• **RICHIESTA**:
Riscrivi come tabella Markdown, con le colonne Nr e Riga, le righe che vanno da quella contenente "You are a computer-use" fino alla fine delle voci, entrambe comprese, saltando le righe vuote. Lascia fuori le immagini.

• **RIGHE DEL DATASET**:
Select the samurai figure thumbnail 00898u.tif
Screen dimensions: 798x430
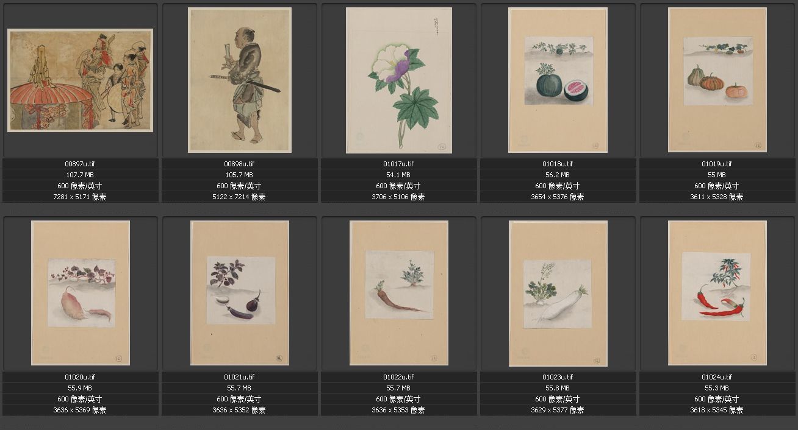240,80
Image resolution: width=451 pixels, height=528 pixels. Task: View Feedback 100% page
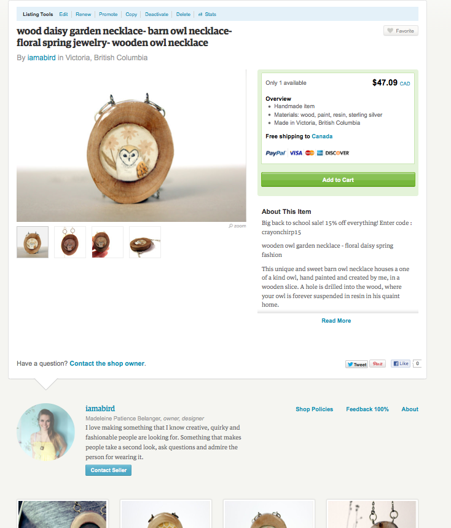[x=367, y=409]
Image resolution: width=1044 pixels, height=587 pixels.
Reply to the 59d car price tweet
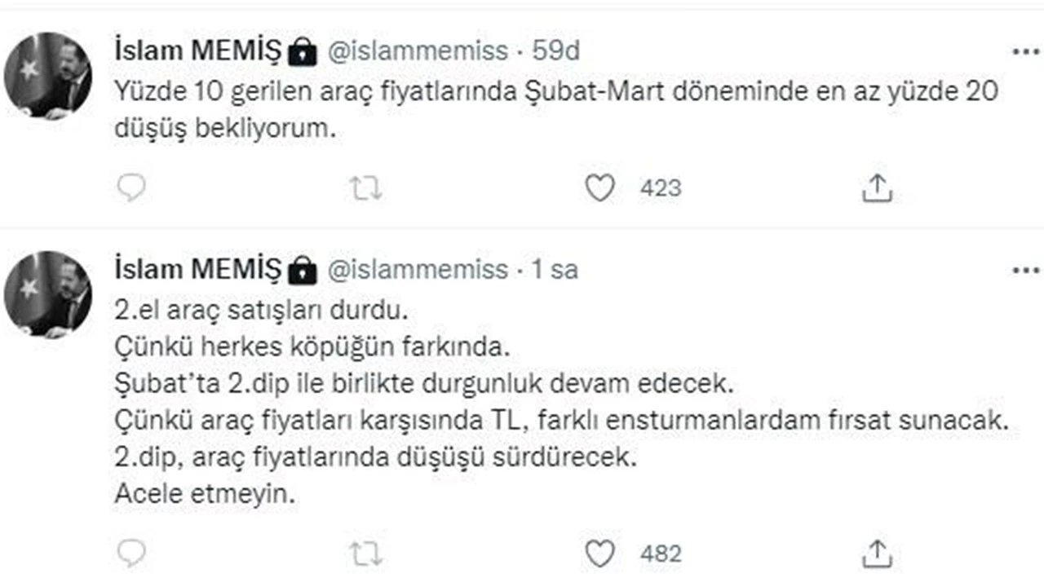click(131, 188)
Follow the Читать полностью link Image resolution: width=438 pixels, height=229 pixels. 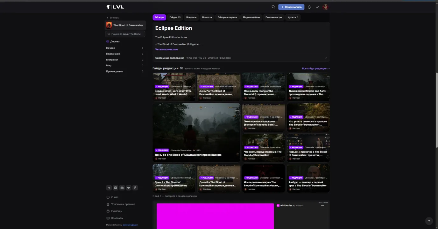coord(166,49)
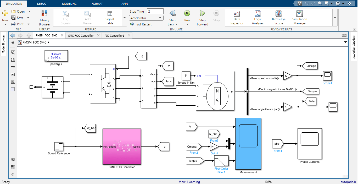The height and width of the screenshot is (184, 358).
Task: Open the Data Inspector
Action: [x=237, y=18]
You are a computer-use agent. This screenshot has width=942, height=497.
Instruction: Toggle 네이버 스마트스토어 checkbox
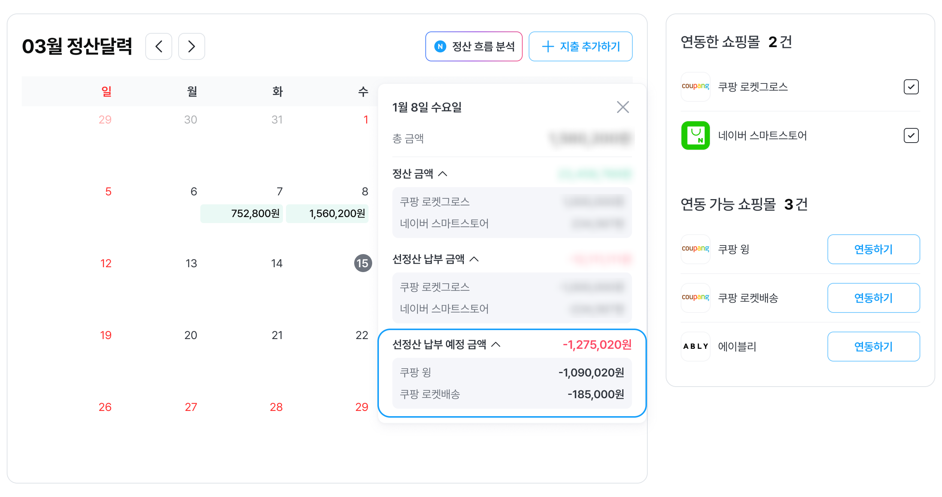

• **RISULTATO DELL'ESERCIZIO**:
| Nr | Riga |
|---|---|
| 1 | You are a computer-use agent. This screenshot has width=942, height=497. |
| 2 | Instruction: Toggle 네이버 스마트스토어 checkbox |